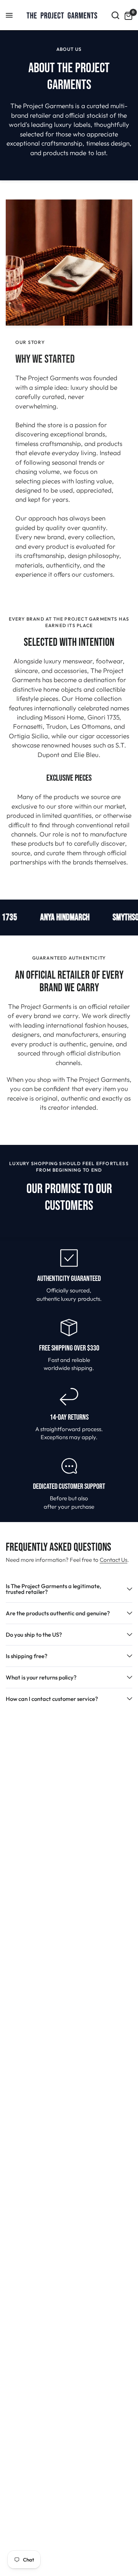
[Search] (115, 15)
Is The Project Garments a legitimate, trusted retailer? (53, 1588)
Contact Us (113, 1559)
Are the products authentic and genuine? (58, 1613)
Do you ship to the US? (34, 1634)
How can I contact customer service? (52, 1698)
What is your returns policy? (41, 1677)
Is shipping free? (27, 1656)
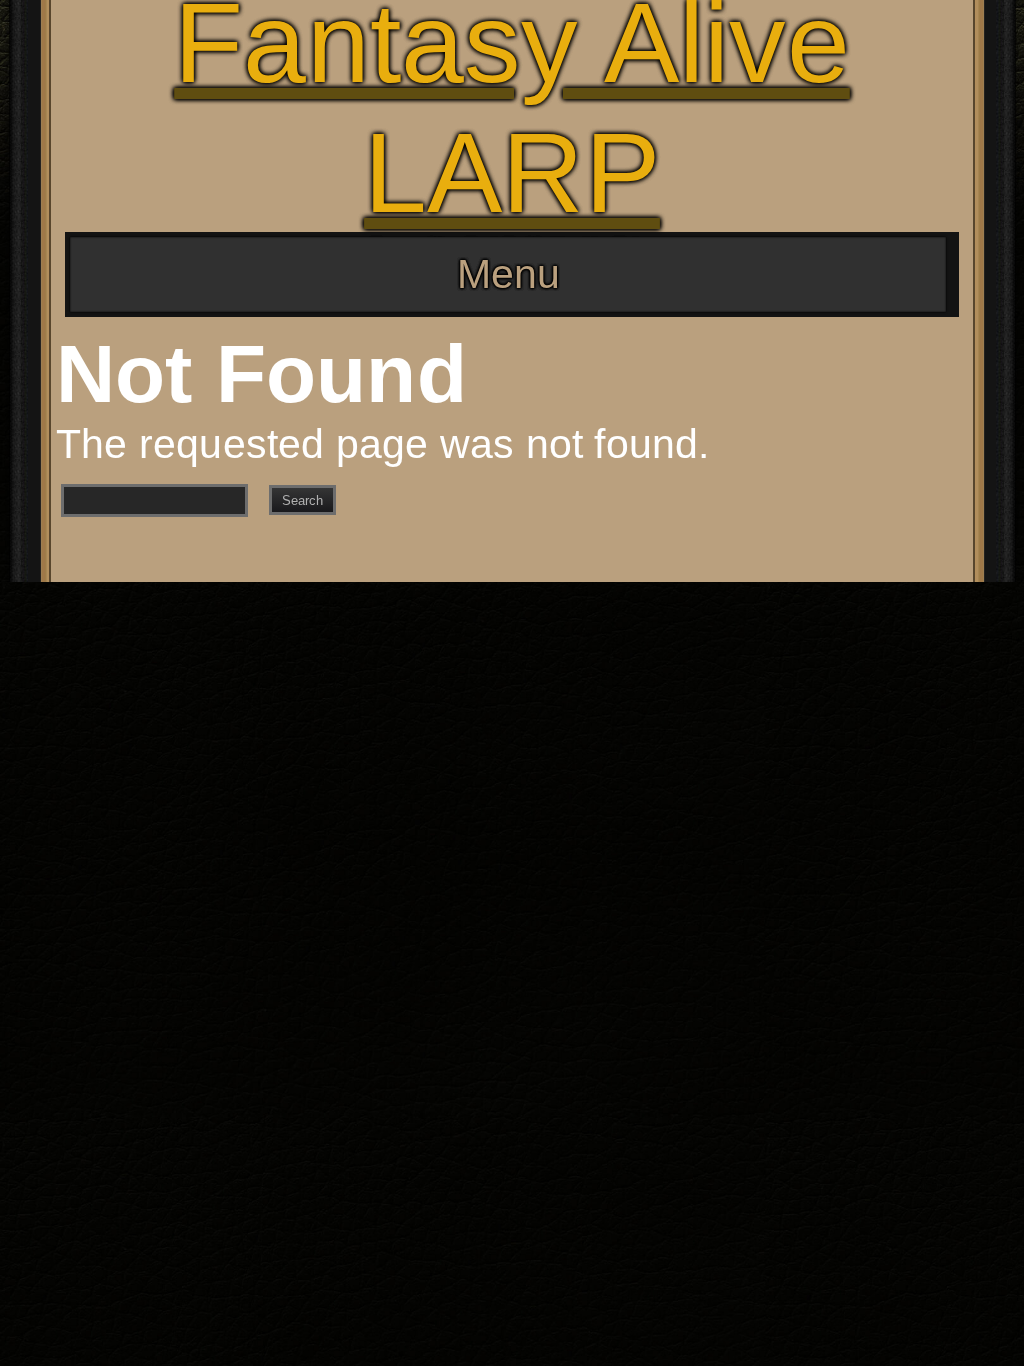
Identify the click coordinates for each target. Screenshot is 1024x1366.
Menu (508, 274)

• • • • •

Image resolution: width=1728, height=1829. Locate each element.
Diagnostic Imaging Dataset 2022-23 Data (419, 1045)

• • • • •

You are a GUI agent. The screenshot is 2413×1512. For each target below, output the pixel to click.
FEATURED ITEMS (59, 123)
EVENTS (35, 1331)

• • • • •

§ Task: Copy the lines above exactly, starting with the line that contains "Contact Us (113, 1559)" and ending with the line that contains "Menu (508, 274)", and leave out any pictures.

§ Task response:
Contact Us (113, 1559)
Are the products authentic and genuine? (58, 1613)
Do you ship to the US? (34, 1634)
How can I contact customer service? (52, 1698)
What is your returns policy? (41, 1677)
Is shipping free? (27, 1656)
Identify the click coordinates for each target. Screenshot is 1024x1366.
Menu (508, 274)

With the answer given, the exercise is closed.